Actually, the school board has both a right and a responsibility to set requirements for district employees in the name of protecting safety, health and well-being of students and staff alike. Saying it’s an overstep to make them take their shots is like saying it’s wrong to forbid them from smoking in class.

Beyond that, Nevada requires numerous vaccinations for children to attend public school — hepatitis A and B, MMR, polio, etc. — so mandating COVID-19 vaccinations for staff is in keeping with policies going back more than 70 years to prevent outbreaks of life-threatening diseases in schools.

Another disturbing element of last week’s meeting is that some of the opponents identified themselves as teachers in the district. Before the meeting, there was rumbling that teachers would leave in droves if the mandate were passed, exacerbating a shortage of educators in the district.

It’s worrisome and sad that people who are educating our children could be so misguided.

The reality is that the vaccines are safe and effective, with instances of serious side effects being exceedingly rare.
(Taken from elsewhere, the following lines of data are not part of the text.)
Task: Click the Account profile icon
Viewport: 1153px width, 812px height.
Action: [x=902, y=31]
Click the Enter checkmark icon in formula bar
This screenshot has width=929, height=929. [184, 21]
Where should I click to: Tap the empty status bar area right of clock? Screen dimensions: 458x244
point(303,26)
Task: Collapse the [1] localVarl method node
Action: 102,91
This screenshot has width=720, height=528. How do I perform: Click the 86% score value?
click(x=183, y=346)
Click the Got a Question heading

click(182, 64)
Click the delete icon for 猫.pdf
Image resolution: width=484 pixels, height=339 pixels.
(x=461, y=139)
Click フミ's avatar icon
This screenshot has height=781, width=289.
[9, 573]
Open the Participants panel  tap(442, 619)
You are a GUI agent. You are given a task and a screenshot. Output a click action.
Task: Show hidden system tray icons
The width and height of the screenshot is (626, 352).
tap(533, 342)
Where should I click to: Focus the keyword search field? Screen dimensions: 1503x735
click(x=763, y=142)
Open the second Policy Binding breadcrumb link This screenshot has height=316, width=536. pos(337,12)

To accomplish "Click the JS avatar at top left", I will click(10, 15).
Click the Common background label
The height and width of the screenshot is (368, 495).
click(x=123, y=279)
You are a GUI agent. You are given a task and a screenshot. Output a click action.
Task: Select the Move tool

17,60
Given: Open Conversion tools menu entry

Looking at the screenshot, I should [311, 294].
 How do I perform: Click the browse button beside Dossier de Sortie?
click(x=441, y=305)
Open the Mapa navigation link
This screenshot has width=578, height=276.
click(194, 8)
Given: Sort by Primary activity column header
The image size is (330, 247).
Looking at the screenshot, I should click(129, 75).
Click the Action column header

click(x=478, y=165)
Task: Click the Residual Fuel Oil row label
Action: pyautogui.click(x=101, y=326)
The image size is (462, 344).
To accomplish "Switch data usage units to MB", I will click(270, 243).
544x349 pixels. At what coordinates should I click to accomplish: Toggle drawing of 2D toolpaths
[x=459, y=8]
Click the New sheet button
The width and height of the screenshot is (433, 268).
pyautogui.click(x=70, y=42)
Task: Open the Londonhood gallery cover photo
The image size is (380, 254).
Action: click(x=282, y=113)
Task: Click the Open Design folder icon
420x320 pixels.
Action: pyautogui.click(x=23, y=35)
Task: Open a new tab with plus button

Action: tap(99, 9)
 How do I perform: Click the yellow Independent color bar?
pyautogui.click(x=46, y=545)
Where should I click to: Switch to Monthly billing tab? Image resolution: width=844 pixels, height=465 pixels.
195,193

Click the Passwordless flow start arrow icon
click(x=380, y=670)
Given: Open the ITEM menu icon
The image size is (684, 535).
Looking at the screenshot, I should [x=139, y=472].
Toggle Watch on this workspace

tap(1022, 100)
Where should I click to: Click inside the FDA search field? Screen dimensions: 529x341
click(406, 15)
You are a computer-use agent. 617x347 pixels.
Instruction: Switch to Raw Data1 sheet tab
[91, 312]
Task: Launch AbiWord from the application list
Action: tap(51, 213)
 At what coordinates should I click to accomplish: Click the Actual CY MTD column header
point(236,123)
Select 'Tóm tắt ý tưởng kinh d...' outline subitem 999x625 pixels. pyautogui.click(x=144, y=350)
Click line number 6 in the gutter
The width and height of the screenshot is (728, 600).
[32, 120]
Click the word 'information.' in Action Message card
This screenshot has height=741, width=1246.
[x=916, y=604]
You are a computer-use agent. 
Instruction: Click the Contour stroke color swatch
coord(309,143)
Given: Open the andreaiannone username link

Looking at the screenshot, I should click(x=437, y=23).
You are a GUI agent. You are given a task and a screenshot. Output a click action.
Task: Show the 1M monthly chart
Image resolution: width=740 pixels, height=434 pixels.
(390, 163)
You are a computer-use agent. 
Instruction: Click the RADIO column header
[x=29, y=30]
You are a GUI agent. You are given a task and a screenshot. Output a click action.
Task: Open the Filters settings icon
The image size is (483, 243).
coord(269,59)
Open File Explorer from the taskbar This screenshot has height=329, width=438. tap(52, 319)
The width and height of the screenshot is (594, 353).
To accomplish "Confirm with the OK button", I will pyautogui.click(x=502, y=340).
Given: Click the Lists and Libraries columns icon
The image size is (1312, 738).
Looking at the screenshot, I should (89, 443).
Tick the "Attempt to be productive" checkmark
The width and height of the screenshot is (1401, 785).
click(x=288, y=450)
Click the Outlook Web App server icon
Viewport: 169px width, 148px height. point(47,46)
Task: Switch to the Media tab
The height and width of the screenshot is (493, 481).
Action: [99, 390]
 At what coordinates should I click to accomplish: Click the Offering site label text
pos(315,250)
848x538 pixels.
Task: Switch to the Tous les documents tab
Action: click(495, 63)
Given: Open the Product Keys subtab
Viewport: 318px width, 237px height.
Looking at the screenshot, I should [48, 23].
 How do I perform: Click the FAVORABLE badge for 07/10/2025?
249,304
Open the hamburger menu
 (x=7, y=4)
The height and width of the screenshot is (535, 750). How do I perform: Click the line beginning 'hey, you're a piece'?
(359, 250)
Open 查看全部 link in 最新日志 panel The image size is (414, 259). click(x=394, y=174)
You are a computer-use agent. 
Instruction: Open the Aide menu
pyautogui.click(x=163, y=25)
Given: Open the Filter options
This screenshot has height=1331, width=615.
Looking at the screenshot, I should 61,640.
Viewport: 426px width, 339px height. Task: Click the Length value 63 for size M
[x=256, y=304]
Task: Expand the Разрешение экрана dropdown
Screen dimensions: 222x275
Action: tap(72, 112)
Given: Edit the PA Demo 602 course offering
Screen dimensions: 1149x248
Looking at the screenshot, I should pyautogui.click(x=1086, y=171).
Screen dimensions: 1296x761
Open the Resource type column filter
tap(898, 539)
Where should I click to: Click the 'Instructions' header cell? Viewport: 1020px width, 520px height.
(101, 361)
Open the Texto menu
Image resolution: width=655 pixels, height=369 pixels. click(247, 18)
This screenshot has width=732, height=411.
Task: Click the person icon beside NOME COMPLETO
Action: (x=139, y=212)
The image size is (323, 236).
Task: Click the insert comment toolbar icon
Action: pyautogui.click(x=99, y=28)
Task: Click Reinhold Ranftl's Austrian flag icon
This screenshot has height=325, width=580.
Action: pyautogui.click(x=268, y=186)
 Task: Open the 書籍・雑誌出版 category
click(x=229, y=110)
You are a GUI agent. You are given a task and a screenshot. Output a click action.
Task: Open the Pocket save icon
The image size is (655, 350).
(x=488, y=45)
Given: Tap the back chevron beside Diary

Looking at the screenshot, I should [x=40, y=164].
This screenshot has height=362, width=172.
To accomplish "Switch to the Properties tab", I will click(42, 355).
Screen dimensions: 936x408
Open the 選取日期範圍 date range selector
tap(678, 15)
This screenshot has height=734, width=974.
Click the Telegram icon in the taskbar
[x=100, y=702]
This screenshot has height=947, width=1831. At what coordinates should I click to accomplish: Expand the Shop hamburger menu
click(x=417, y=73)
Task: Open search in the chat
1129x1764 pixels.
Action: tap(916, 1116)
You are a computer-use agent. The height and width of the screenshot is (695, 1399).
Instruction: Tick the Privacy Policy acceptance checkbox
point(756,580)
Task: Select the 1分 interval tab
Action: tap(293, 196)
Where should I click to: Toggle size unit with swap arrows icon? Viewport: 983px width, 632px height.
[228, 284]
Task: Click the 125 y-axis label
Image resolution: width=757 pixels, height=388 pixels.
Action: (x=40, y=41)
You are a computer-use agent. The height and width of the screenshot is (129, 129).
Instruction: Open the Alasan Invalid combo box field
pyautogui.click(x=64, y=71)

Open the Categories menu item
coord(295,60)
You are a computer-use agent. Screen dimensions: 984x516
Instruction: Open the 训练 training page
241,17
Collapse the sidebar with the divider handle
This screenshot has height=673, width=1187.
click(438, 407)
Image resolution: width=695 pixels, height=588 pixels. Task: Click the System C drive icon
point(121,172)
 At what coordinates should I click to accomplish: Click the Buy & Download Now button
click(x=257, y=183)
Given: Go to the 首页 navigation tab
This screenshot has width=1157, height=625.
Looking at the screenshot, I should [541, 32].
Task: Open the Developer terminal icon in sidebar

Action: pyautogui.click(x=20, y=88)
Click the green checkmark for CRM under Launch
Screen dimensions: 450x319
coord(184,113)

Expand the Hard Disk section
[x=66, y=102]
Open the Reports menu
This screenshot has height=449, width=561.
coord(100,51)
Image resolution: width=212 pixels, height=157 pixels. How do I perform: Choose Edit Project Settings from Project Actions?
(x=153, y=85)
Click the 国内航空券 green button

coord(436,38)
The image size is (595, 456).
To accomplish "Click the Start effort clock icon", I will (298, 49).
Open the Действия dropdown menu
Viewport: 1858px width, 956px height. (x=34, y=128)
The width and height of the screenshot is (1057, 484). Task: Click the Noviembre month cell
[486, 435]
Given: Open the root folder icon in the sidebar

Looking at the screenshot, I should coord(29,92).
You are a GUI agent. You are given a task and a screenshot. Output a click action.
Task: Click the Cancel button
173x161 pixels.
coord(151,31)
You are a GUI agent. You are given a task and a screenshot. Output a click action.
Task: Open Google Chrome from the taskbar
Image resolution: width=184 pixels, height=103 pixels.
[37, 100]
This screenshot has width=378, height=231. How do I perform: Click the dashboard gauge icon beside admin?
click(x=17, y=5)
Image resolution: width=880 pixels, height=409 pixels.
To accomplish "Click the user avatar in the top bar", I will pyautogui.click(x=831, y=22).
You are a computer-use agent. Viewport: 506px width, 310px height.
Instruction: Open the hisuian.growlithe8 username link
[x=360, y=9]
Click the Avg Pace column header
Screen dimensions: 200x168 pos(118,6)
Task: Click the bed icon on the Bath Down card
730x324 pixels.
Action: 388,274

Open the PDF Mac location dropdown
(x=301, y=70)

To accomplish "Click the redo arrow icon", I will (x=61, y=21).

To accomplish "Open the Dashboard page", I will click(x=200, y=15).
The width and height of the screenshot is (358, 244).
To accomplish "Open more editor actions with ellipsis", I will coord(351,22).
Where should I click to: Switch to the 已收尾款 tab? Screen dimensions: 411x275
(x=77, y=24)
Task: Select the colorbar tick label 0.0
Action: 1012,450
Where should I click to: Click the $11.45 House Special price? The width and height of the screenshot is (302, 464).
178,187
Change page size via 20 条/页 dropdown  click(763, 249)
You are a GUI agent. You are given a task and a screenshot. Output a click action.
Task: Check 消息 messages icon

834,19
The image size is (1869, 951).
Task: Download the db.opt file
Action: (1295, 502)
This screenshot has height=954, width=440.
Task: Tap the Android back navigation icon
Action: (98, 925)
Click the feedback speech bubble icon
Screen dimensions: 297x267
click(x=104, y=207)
The Pfizer-BioNTech has been fully approved by the Food and Drug Administration, and approvals are anticipated soon for the other vaccines.

With Thursday’s vote, Superintendent Jesus Jara will negotiate with teachers’ unions to craft a mandate. We strongly urge union leaders to work constructively with Jara and get a requirement in place as soon as possible.

If teachers leave the district because of a mandate, that may create some temporary hardship but isn’t the end of the world. If they won’t get vaccinated to protect their students, their colleagues, their families, their friends and everyone around them, it’s best that they find another place to work.

Cheyenne High student Francisco Flores put it well during the meeting when, in a voice of reason that contrasted brilliantly with the blather coming from many of his elders, he outlined the consequences of failing to get vaccinated or take safety precautions.

“If you’re able to get vaccinated without a legitimate excuse and you still haven’t gotten the vaccine this far into the pandemic, you’re the problem,” Flores said. “By not wearing a mask and not being vaccinated, you are robbing the seniors of our last prom, our graduation, sports events, assemblies, clubs, activities and being able to socialize with our peers.”

No rational person wants to see schools shut down again, or see students and their families get sick with COVID-19. A vaccine mandate will go a long way toward ensuring that doesn’t happen.

“If our workforce is ill, if our workforce transmits the disease to other colleagues, if our workforce infects our students ... we fail to help our students achieve academically, which is what we’ve been told today time and time again and what we know is the item that we absolutely have a responsibility to,” said Garcia Morales, who had COVID-19 last year.

Most CCSD employees understand this and have done their part to prevent more outbreaks, with 67% of the district’s 42,000 employees having submitted proof of vaccination.

The vote by Cavazos, Cepeda, Morales, Brooks and Guzman was a signal to those employees that the district supports them and will take all reasonable and responsible measures to protect everyone in the system.

We commend them for good leadership and solid judgment.